Investment firm Muddy Waters has said Olam International is in continued "deluded denial" of its fiscal problems and has offered to pay for the firm to get its debt rated by Standard & Poor's.

The statement by the firm founded by Carson Block follows the filing of a lawsuit by Olam in the High Court of Singapore this week as a result of "negative statements" made by Carson at the Sohn London Investment Conference in London.

Last week, Muddy Waters published a 135-page report that likened Olam to Enron, a US company that went bankrupt in 2001, noting the Singapore company was ‘‘likely to fail'' and questioning the bookkeeping on its acquisition of a flour milling business in Nigeria. Olam reportedly responded two days later, according to the New York Times, with a 45-page report dismissing the finding as ‘‘false and misleading".

In the latest volley, Muddy Waters responded today saying the response was "a waste of toner", as much of the report comprised "canned presentation slides and consultant drivel".

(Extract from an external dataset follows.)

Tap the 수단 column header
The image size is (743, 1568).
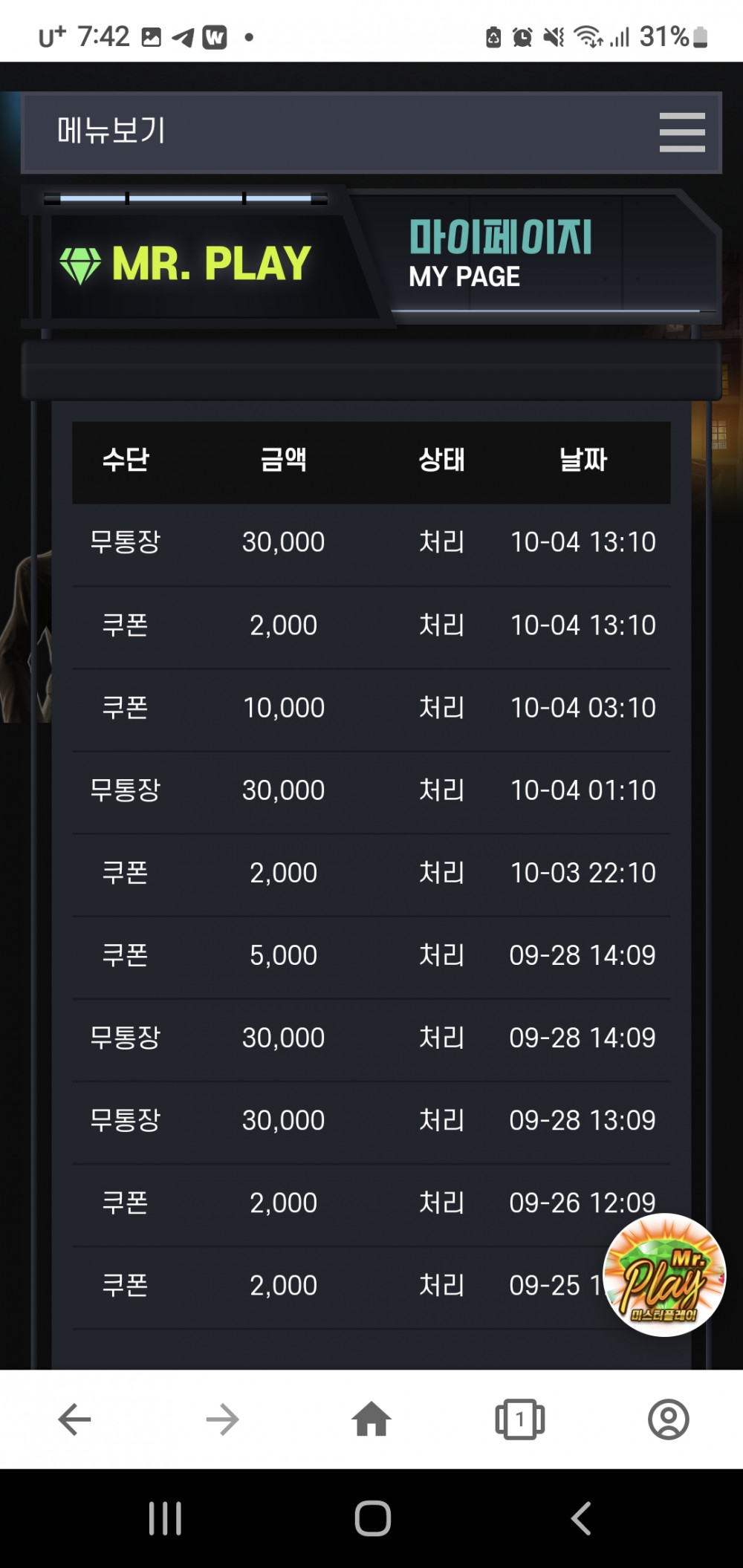point(126,460)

"Where Olam's response attempts to be substantive, it contains numerous instances of irrelevant information, factual inaccuracies, misleading statements, and mischaracterisations of our report. However, the response does demonstrate Olam's continuing deluded denial of its fiscal problems. It seems the Titanic is still heading full steam toward the iceberg.

"We hereby make a bona fide offer to pay for Olam to have one of its public debt issues rated by S&P. It is Olam that suggested investors analyse the company per a 12-year old research piece on agricultural commodity inventories by Standard & Poor's.

Muddy Waters added its offer to pay for the debt rating would expire on Wednesday.

Olam could not be reached for comment at the time of going to press.